Every age has a certain spirit or mood or climate to it. Ours is busyness. We’re all running like lemmings from sunup to way past sundown. What’s with all the energy drinks? There must be dozens now. RocketFuel. CrankYouUp. Not to mention the coffeehouses on every corner. Why do we need all this caffeine? And why do so many of us now need sleep aids to rest at night? Our grandparents didn’t. We thought the age of technology would make life simpler, easier. It has us by the throat. We need to operate at the speed of computers. Seriously, I’m irritated that my e-mail takes four seconds to boot up now, when it used to take ten. I realize I’m not the first to put this down on paper. People have been making this observation for a long time. We are running around like ants do when you kick in their hill, like rats on a wheel, like Carroll’s Mad Hatter.

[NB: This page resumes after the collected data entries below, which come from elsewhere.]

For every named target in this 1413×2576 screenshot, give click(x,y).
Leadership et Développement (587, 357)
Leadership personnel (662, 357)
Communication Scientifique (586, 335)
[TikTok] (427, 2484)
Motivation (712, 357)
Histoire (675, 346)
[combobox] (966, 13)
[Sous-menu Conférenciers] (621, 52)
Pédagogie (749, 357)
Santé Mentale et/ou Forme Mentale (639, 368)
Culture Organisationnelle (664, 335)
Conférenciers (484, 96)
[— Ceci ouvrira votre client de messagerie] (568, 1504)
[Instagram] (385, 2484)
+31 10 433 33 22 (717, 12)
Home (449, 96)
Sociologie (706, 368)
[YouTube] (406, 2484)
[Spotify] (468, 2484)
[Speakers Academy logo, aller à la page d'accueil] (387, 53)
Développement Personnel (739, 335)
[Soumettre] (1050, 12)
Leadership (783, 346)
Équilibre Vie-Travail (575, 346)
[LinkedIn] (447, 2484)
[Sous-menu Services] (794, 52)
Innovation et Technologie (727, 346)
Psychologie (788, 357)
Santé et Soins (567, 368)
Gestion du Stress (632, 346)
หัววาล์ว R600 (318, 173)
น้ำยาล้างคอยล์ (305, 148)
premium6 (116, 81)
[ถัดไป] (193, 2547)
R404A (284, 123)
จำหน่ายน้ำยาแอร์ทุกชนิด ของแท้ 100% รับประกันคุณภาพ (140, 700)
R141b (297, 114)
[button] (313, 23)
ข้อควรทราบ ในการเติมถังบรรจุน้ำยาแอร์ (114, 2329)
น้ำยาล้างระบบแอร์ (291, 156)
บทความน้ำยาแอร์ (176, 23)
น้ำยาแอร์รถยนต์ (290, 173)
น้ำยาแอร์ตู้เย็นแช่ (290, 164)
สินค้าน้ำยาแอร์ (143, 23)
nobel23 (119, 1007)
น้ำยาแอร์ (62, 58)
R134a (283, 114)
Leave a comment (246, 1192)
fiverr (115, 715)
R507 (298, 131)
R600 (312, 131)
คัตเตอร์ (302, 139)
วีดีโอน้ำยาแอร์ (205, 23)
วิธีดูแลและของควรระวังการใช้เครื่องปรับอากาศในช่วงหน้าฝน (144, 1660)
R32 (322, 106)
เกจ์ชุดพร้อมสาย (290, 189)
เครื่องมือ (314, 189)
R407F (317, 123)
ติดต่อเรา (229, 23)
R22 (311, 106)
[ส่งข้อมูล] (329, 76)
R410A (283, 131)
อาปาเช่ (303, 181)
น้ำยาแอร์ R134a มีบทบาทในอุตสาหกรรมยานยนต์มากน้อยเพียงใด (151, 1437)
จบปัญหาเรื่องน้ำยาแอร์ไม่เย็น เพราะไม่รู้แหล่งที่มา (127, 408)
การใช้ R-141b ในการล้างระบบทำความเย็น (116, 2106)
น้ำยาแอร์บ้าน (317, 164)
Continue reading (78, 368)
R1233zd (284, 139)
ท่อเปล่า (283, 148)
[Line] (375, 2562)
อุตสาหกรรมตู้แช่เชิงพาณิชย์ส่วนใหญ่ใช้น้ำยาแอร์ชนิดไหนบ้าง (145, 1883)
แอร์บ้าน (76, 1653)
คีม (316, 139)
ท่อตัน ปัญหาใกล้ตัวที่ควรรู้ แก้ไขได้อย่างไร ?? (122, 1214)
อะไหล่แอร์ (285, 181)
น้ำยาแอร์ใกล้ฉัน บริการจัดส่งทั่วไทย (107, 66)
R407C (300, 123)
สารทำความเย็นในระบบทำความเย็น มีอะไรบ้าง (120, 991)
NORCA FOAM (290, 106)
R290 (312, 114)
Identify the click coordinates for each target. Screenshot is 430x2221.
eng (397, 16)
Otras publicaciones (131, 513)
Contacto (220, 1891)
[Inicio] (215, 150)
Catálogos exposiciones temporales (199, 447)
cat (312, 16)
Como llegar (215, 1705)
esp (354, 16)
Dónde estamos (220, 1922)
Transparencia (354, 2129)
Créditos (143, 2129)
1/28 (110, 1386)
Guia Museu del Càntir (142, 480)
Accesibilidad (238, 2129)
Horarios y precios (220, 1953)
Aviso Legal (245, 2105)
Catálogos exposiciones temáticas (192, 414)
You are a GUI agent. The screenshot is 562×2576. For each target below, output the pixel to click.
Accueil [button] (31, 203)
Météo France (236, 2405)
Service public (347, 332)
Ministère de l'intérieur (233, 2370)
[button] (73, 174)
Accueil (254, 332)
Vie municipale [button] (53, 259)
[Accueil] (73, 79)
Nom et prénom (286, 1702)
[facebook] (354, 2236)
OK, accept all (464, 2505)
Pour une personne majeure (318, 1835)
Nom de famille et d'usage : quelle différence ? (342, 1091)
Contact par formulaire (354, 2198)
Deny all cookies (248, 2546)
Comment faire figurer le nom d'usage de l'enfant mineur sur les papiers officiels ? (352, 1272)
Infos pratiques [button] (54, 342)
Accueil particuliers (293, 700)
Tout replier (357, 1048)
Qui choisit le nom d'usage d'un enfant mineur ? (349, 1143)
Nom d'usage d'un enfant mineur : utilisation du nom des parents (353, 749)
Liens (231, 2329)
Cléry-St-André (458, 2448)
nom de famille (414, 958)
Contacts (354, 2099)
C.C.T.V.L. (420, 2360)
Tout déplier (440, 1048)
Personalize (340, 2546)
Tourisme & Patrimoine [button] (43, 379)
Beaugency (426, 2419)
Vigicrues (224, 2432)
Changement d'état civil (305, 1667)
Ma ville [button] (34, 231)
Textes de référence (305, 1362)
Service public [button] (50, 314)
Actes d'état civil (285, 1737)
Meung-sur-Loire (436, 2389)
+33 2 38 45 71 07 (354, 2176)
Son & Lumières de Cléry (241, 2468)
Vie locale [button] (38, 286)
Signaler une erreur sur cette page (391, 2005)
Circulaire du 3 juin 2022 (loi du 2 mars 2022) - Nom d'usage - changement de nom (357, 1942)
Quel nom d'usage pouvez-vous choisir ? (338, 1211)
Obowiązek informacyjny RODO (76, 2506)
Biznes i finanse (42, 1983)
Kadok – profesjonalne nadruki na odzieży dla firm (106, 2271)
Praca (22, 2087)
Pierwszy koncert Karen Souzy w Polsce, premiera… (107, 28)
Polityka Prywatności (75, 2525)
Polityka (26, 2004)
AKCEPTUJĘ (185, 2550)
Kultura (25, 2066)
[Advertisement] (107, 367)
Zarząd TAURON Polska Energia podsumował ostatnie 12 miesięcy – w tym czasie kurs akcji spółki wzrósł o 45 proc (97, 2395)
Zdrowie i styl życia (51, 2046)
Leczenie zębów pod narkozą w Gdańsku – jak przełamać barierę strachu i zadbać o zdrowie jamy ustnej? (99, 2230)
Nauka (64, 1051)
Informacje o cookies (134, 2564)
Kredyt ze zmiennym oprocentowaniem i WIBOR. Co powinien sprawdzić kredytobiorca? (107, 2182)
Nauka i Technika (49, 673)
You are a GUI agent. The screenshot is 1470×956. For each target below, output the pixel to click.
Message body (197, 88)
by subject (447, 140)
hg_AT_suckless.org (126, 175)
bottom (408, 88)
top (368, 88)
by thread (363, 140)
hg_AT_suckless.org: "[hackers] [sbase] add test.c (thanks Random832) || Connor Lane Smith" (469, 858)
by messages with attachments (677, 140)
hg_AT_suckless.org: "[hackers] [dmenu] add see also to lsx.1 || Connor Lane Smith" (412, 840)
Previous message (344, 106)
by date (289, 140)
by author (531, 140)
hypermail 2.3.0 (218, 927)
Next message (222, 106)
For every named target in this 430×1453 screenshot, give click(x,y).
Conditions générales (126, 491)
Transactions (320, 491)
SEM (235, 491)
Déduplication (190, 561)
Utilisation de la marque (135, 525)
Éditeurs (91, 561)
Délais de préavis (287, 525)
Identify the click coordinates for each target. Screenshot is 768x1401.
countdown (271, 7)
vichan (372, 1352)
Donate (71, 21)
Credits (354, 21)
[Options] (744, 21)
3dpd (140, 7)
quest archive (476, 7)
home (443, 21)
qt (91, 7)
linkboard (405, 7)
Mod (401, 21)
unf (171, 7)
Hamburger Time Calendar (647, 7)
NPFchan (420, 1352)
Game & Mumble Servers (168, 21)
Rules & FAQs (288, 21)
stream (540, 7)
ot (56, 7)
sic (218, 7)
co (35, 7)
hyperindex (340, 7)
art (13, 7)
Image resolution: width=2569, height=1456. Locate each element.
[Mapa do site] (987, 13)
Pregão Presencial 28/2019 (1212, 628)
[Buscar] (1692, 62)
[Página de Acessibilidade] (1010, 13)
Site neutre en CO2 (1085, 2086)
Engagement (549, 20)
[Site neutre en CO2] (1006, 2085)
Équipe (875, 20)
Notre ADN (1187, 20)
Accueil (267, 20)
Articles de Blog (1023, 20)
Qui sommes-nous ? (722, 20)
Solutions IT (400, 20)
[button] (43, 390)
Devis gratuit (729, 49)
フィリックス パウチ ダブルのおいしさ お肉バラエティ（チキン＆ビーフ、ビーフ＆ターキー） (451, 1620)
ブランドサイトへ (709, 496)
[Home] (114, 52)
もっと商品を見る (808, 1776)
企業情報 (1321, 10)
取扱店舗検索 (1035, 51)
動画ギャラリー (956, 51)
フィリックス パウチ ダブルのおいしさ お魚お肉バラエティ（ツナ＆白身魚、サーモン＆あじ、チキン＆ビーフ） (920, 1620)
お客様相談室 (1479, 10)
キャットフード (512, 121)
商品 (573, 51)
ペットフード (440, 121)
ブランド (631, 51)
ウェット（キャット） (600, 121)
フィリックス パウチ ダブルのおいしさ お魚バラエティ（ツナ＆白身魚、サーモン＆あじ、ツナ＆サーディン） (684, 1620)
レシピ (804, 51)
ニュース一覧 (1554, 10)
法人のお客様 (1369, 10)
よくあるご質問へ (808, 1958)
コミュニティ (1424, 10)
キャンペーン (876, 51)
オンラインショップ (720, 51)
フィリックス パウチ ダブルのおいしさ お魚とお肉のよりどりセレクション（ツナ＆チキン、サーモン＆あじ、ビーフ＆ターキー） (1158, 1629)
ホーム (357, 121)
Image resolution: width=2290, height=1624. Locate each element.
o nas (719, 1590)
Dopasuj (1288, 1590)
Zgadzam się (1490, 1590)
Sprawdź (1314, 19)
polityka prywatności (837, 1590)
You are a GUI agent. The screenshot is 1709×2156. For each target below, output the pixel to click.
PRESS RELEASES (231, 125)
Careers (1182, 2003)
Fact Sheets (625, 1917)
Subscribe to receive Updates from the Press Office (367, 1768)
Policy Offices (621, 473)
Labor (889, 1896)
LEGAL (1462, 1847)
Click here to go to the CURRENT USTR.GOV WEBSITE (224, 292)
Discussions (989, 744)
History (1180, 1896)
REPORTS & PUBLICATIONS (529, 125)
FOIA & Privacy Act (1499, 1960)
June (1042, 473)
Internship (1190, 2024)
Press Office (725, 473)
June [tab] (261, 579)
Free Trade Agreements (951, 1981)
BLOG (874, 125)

And for some reason, we either believe we can’t stop or we don’t want to.
Like the prodigal son, we are not going to do a thing about this until we wake one day to realize we are sick of it and we want a different life. Till then, the life of not living but getting things done has its benefits. For one, it provides us with an illusion of security—I am tackling life, I am staying on top of things. It’s a false security, but we don’t believe that. We believe it’s our only road to security. Stay on top of things. We might not be so honest as to say, “God doesn’t seem particularly involved in taking care of these things for me, so I have to do it.” But that is our underlying conviction. After all, if we believed God was going to take care of all that concerns us, we wouldn’t kill ourselves trying to hold our world up.